What I need is a about 3 wooden composting bins that I can back the ride on into to empty the cuttings, I can then alternate their use and have compost ready to use all the time. All cuttings and other garden waste we burn and I use the ash from the bonfires on the roses which seem to love it! I have been looking at your wooden compost bins on your web page, would these be suitable and robust enough for the about use?
With many thanks
Many thanks for your recent compost-based enquiry. Out of all the compost bins and tumblers we supply, I’d agree with you and say that the 1000 Litre Compost Bin is the most suited to your requirements and as long as it is wide enough to reverse your tractor into (the bin is 120cm wide), it should make life much easier.

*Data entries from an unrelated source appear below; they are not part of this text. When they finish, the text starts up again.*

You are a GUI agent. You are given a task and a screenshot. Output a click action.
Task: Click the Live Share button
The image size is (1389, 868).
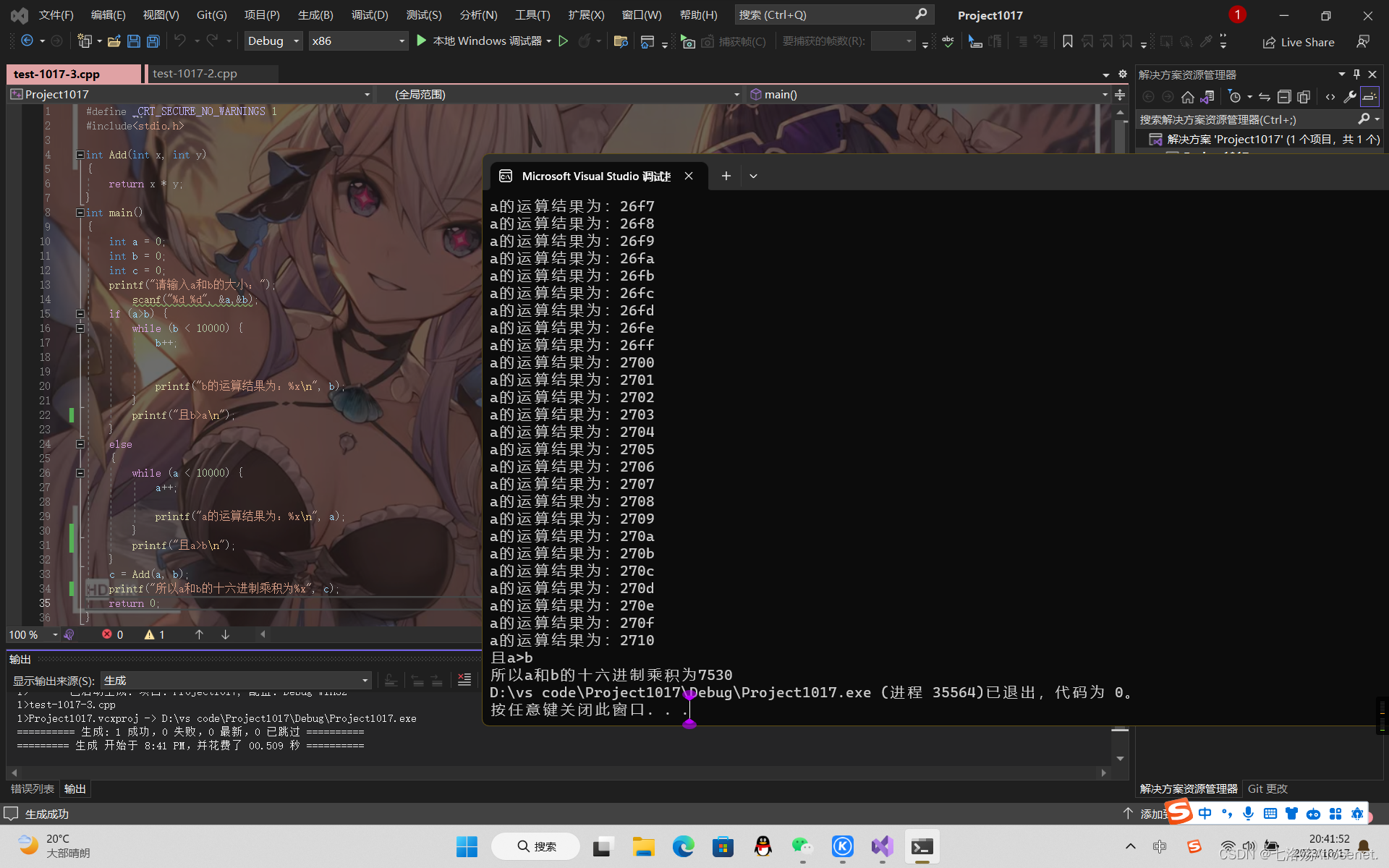coord(1299,42)
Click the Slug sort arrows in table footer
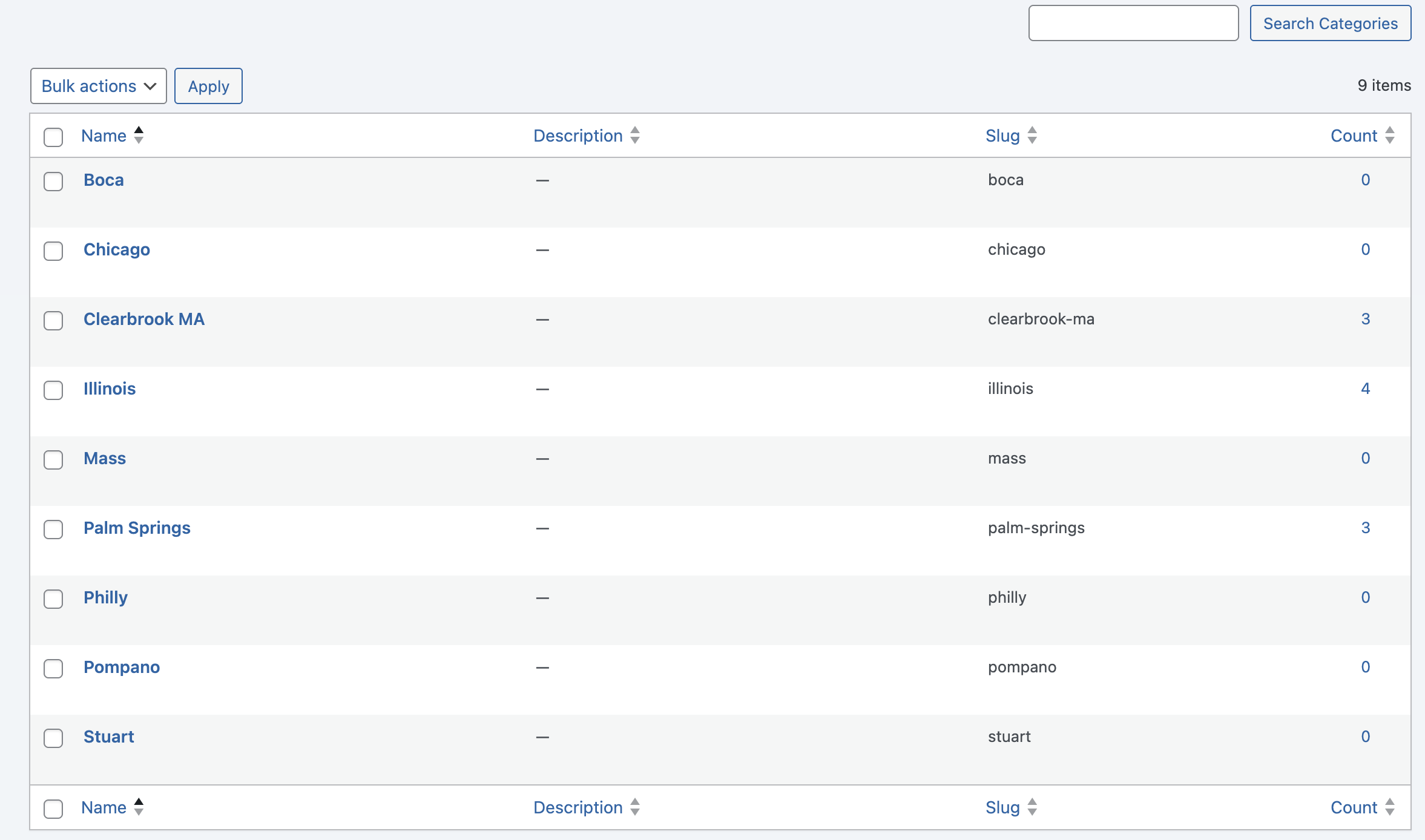Screen dimensions: 1425x840 (1032, 807)
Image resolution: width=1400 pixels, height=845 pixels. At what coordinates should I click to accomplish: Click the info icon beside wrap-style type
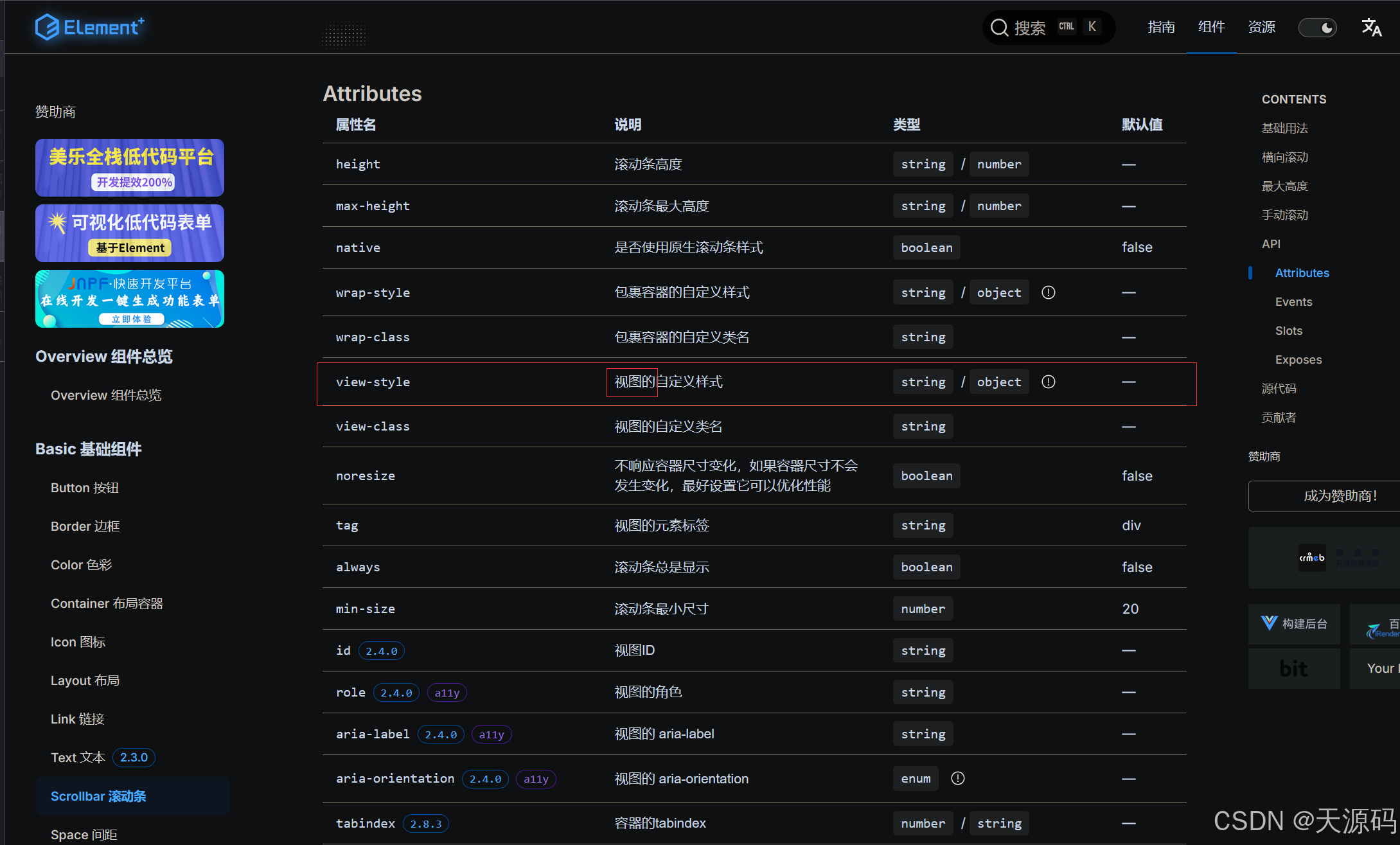[1049, 292]
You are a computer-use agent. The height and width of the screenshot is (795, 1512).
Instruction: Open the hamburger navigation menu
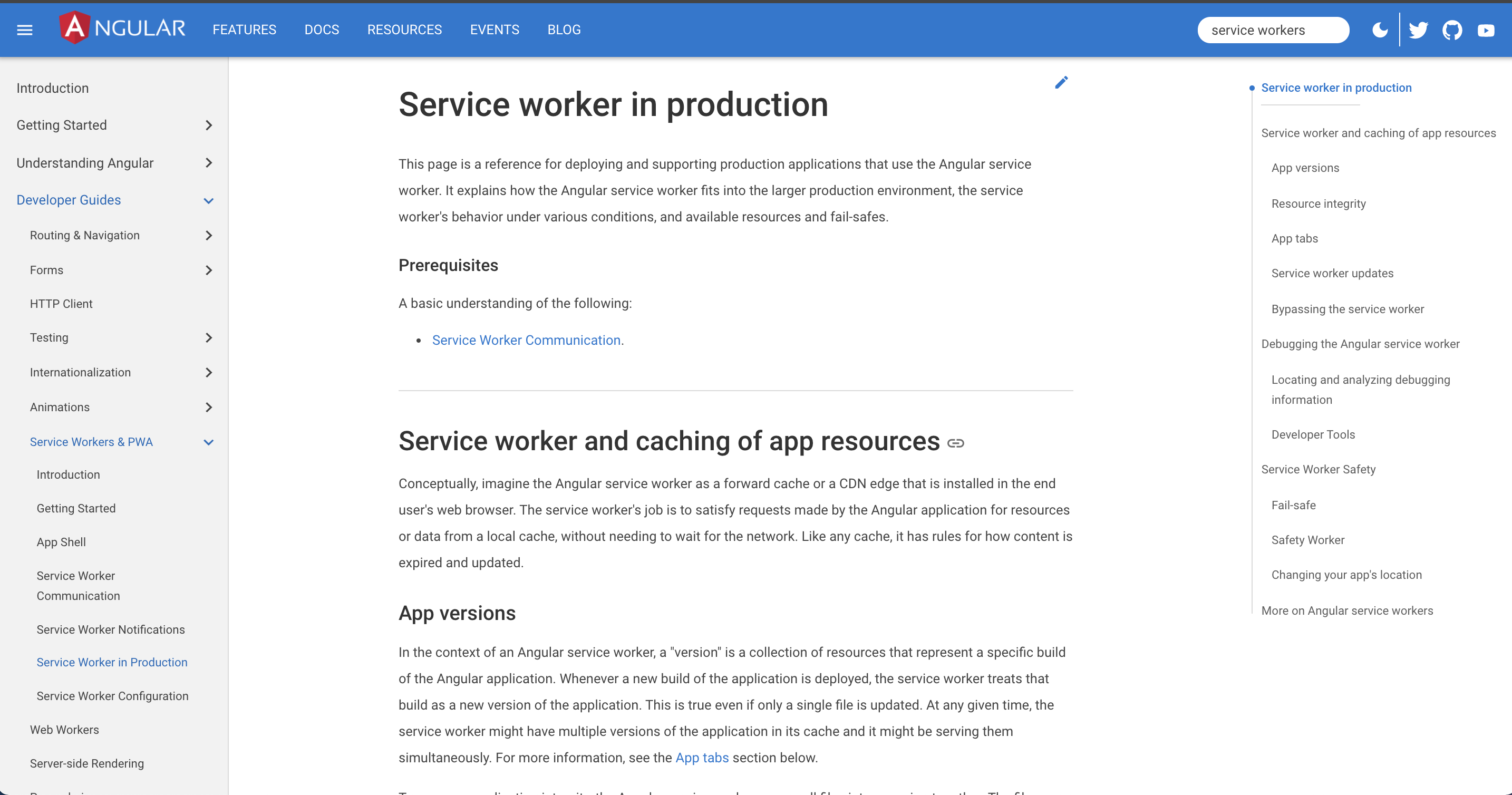[24, 30]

I notice from your message that you mainly compost grass cuttings and leaves and although this is a good mix of green and brown material (50:50 is the best ratio), leaves are notoriously slow to decompose; they break down by fungal activity as opposed to bacterial. I’d suggest you keep the leaves in a separate compost bin or clamp and leave them to compost at their own rate; they will eventually (I say eventually as it can take up to 2 years!) make wonderful leaf mould, which is ideal for use as a mulch around shrubs, bushes and vegetables – and your roses of course! If you’ve got an abundance of grass clippings, it’s not a good idea to pile them into a compost bin alone; you’ll end up with a slimy, stinking, soggy mess! If possible, you need to mix the cuttings with brown material such as woody cuttings, twigs, straw and hay, cardboard and paper. As I said, aim for a 50:50 mix and you should get great compost well within a year. Alternatively, you can try ‘grass-boarding’; it’s not an extreme sport but simply a process where thin layers of grass cuttings are sandwiched between torn up pieces of cardboard. You can still ‘grass-board’ in a compost bin and the result is a very fine, weed free compost.